===== DATA IN THIS EXERCISE

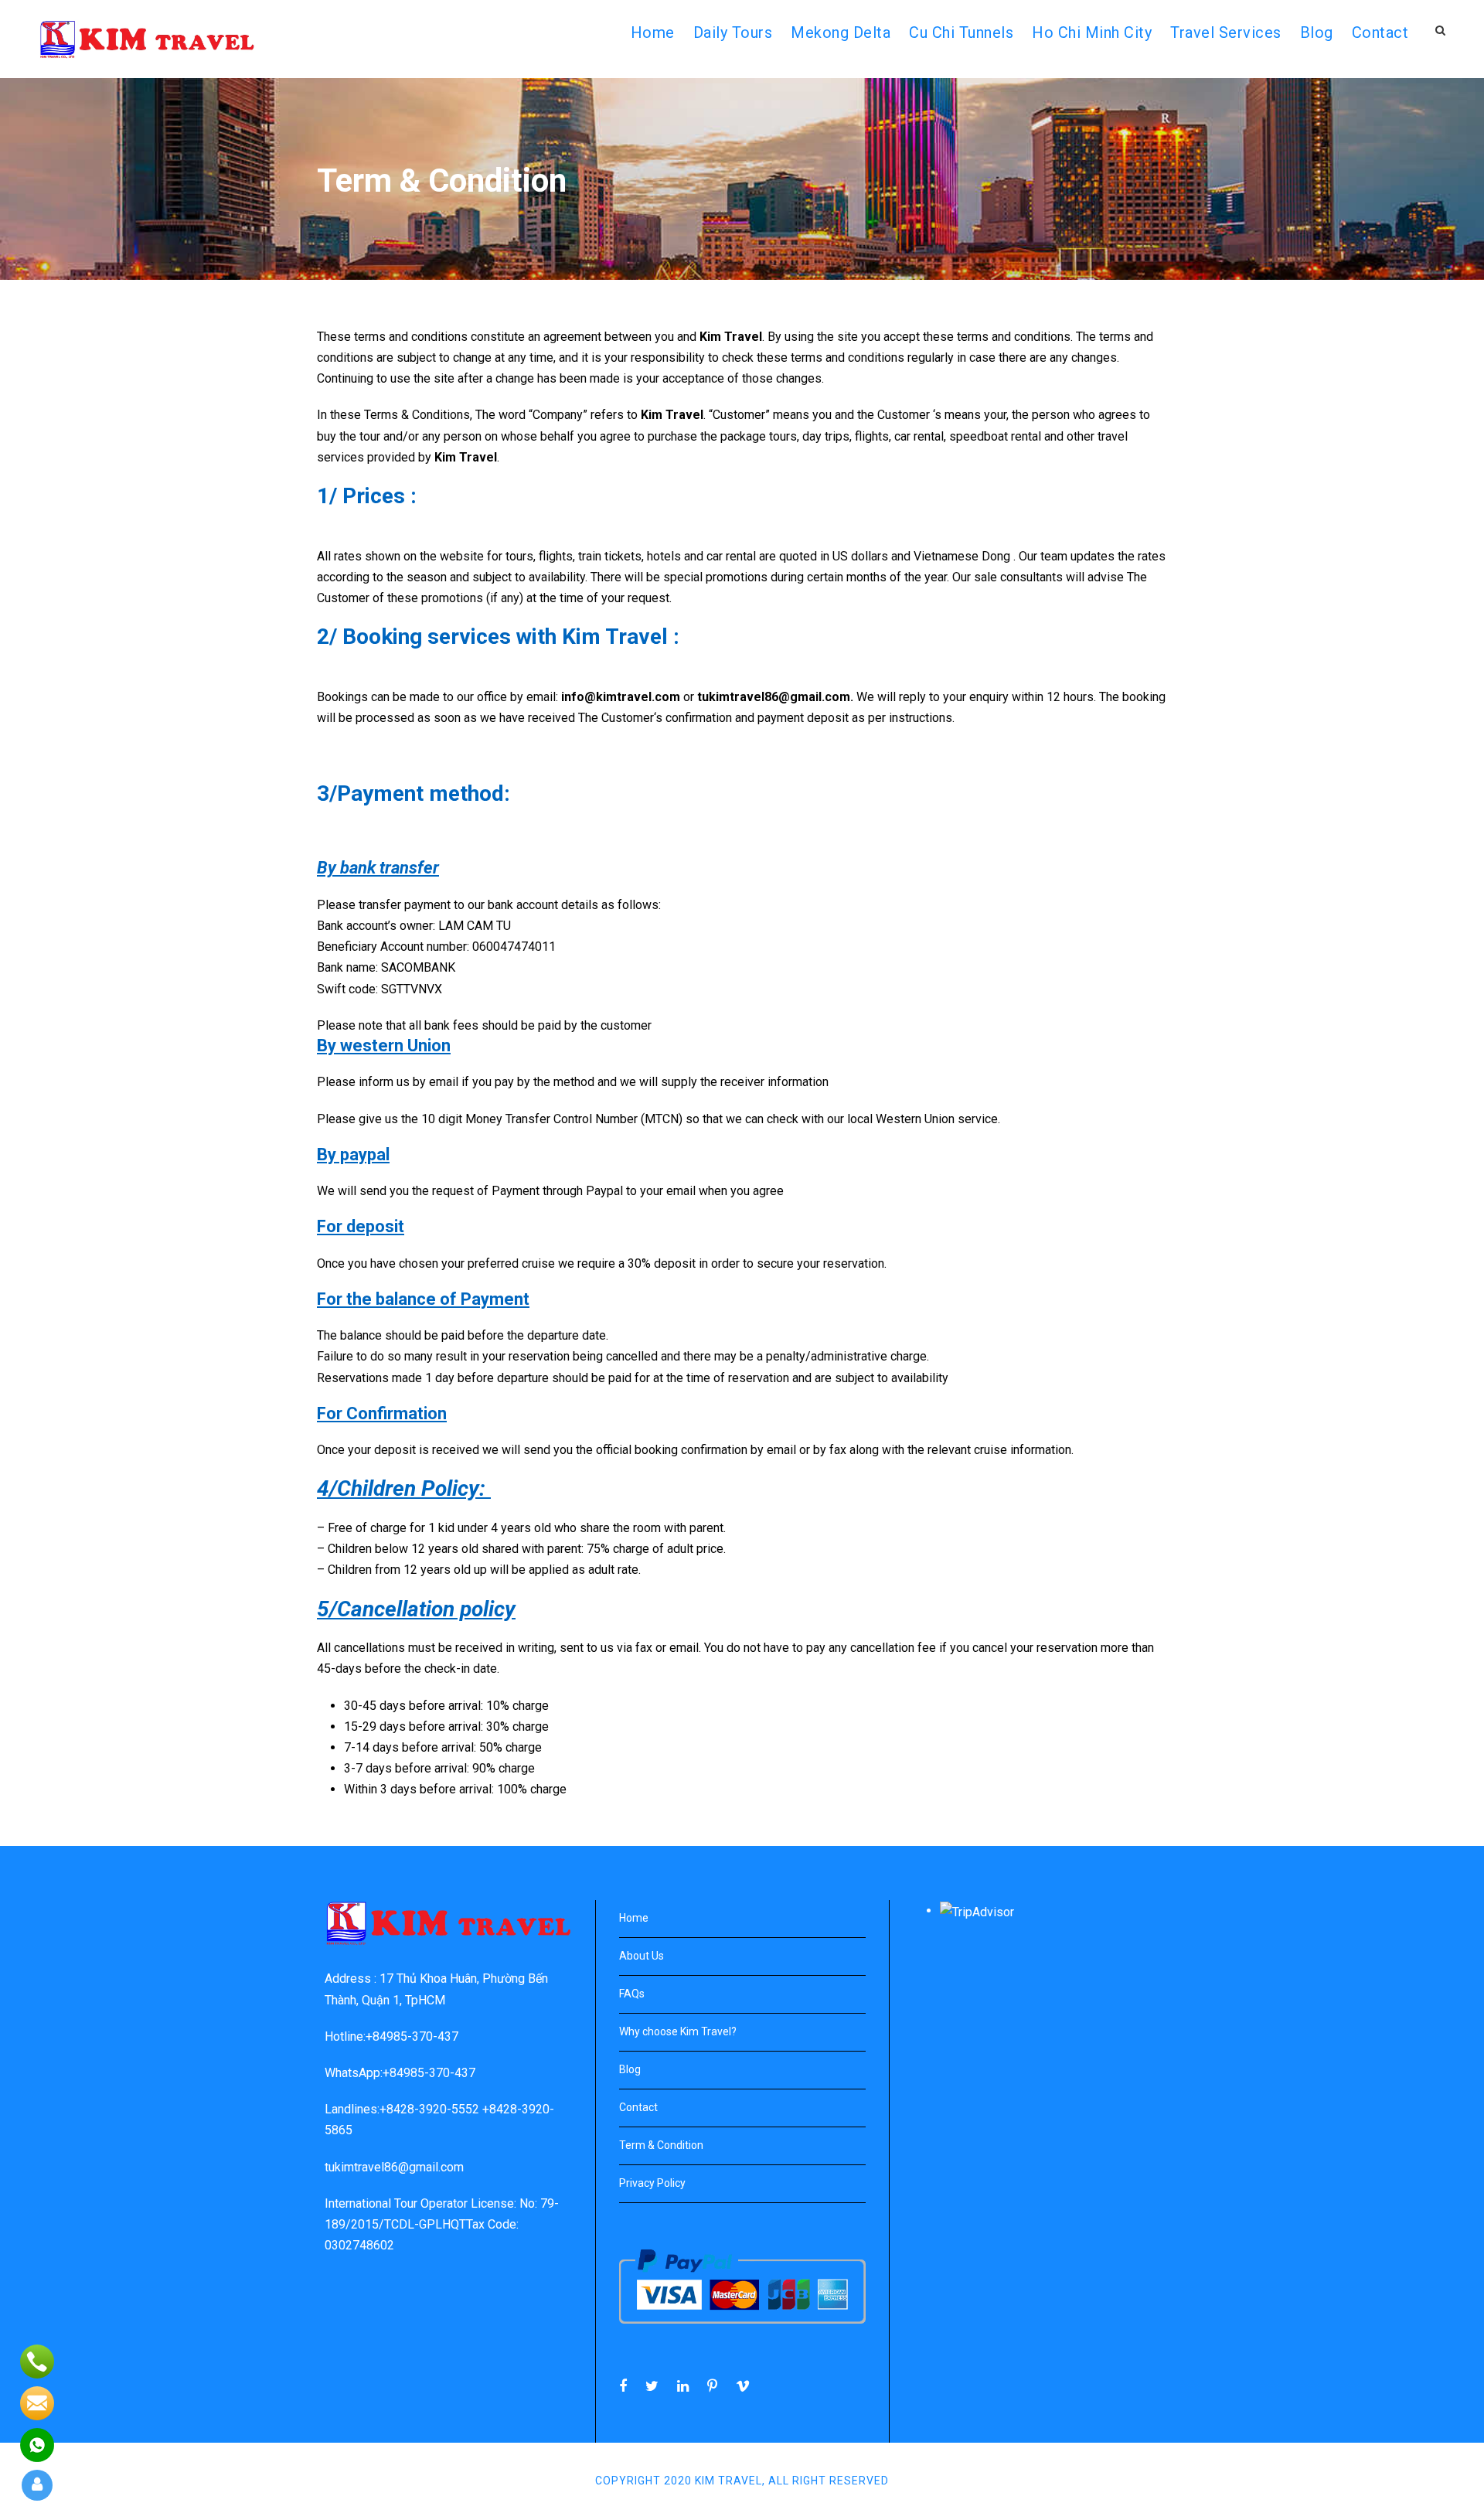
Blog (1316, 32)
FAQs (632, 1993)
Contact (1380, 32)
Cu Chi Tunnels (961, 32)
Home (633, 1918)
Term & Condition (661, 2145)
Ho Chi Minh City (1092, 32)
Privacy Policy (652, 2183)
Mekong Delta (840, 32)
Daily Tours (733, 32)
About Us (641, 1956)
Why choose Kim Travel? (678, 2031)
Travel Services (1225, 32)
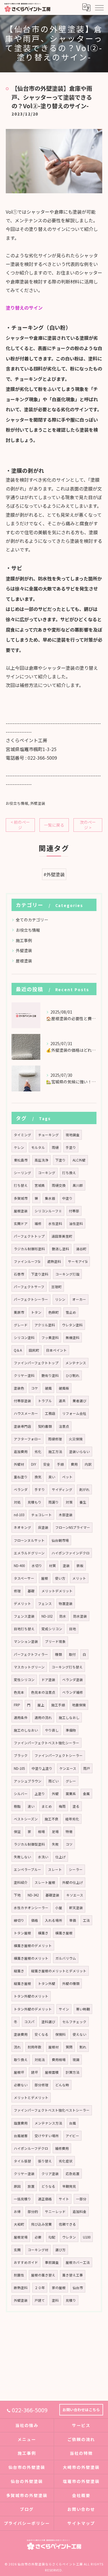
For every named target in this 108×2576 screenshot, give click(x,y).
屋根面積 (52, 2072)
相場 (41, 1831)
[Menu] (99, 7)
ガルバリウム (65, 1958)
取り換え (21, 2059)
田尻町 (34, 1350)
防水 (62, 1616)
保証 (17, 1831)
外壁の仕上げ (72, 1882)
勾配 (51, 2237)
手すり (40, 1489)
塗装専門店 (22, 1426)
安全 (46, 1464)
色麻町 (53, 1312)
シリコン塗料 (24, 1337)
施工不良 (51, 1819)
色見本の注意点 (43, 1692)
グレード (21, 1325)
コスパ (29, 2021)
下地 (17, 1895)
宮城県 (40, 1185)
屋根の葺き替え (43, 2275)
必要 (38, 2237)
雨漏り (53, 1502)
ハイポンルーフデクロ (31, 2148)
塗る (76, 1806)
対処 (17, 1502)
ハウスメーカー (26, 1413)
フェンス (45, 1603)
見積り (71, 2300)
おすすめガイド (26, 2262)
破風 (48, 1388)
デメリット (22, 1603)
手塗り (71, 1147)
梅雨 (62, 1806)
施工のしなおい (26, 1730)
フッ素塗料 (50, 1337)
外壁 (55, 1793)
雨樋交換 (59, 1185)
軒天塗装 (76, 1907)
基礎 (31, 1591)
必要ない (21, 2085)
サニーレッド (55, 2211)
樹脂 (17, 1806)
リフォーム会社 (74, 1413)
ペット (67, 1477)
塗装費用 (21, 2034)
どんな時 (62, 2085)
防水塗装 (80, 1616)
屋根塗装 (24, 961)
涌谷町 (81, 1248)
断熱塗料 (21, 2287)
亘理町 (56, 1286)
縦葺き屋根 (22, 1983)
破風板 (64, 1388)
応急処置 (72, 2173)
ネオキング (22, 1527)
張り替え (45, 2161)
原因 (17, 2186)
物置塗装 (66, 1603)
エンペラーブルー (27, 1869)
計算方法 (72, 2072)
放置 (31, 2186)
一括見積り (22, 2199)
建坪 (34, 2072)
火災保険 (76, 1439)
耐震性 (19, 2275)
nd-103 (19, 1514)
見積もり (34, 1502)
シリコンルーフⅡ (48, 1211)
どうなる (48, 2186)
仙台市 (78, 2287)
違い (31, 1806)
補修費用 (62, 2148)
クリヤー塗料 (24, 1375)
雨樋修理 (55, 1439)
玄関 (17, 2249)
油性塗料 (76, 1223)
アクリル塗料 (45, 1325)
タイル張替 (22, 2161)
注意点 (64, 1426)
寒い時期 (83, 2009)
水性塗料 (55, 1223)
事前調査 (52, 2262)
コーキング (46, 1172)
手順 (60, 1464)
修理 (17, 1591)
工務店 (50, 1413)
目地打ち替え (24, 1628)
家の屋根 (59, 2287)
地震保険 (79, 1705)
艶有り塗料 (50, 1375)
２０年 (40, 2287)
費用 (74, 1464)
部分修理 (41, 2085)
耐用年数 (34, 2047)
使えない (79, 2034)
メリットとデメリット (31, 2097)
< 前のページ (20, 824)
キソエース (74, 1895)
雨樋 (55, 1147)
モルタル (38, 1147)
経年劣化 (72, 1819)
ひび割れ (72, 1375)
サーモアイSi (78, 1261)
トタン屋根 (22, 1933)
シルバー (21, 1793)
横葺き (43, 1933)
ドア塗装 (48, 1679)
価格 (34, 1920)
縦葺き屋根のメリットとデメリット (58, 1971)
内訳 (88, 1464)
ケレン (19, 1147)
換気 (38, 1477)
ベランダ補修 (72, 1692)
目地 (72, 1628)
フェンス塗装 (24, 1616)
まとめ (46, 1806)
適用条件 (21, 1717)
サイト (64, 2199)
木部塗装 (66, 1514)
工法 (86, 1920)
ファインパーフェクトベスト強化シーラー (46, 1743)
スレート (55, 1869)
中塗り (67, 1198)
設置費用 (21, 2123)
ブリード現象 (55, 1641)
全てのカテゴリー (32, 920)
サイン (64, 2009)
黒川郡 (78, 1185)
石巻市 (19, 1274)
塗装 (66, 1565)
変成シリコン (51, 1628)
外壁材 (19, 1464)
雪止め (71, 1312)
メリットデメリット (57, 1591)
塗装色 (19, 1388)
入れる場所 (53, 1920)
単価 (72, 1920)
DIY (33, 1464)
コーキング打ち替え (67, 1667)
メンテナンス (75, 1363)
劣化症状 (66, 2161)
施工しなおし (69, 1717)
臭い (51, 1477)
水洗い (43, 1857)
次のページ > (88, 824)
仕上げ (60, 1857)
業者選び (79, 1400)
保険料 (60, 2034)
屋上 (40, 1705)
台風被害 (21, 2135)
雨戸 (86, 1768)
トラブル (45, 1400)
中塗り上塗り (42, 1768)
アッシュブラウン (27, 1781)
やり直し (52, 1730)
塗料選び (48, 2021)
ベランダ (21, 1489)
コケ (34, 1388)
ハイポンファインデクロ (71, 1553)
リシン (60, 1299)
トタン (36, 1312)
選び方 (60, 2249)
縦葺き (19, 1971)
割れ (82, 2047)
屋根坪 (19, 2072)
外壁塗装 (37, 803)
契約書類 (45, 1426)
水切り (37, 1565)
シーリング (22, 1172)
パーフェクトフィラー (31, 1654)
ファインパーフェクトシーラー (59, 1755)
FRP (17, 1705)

==========

Out of the entries, pull every line that mentions "Travel".

**REPLY TO THE EXERCISE**
Why choose Kim Travel? (678, 2031)
Travel Services (1225, 32)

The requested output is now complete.